Free Can Be Expensive

Free Comic Book Day was this past weekend. A fellow parent introduced me to #FCBD three years ago and I’ve participated ever since. The first two years saw me seeking out books at multiple stores here in town but this year I kept it simple, with a quick stop at The Source along with the likes of Batman, Iceman and select other comic book super heroes who decided to stop (swing?) by. (Sorry, no photos. I had the kids in tow. And the notion of bringing kids into a comic book store could deserve a separate post all its own.)

According to the site devoted to Free Comic Book Day, the event “is a single day when participating comic book specialty shops across North America and around the world give away comic books absolutely free to anyone who comes into their shops.” Read around in the site a bit and you’ll find among the goals a particular focus upon drawing new readers in to the comic book universe as well as traffic-driving to independent book stores.

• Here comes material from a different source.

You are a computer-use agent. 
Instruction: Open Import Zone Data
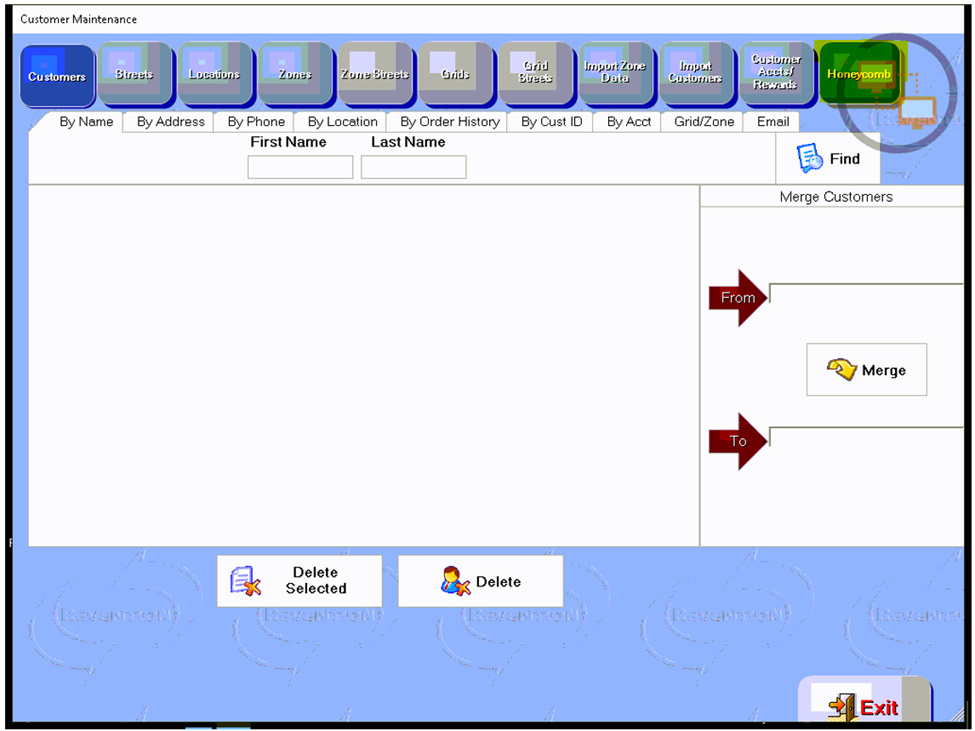click(615, 73)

More likely than not, #FCBD is also in all probability a means for publishers to gauge interest in new series or titles within existing story lines. A number of the books I’ve picked up at #FCBD events have been printed as “Issue Zero” or given “One Shot” stamps.

Whatever the purpose, the “free” in Free Comic Book Day ends up giving back publishers and independent book stores. We shouldn’t be surprised given the arguments for free content espoused by Chris Anderson in books like his Free, or when we think about the “tease” that is free content–up to a threshhold–from the likes of The New York Times or The Wall Street Journal.

In my particular case, three years of FREE Comic Book Day have ended up amounting to the purchase of more than five different story lines from the Battlestar Galactica science fiction franchise from stores I otherwise never would have known existed, let alone visited. They led to countless hours in the backyard throughout the warmer months of our summers, sitting in an Adirondack chair with my bare feet in a cold water kiddie pool as first one kid–then two–splashed around me. They let me unwind at times that I could instead have been reading marketing books, catching up on the news or doing household chores.

Instead, I was more than happy to be reading about “Toasters.” A “free” $175 well spent! Enjoy your loot from Free Comic Book Day 2011!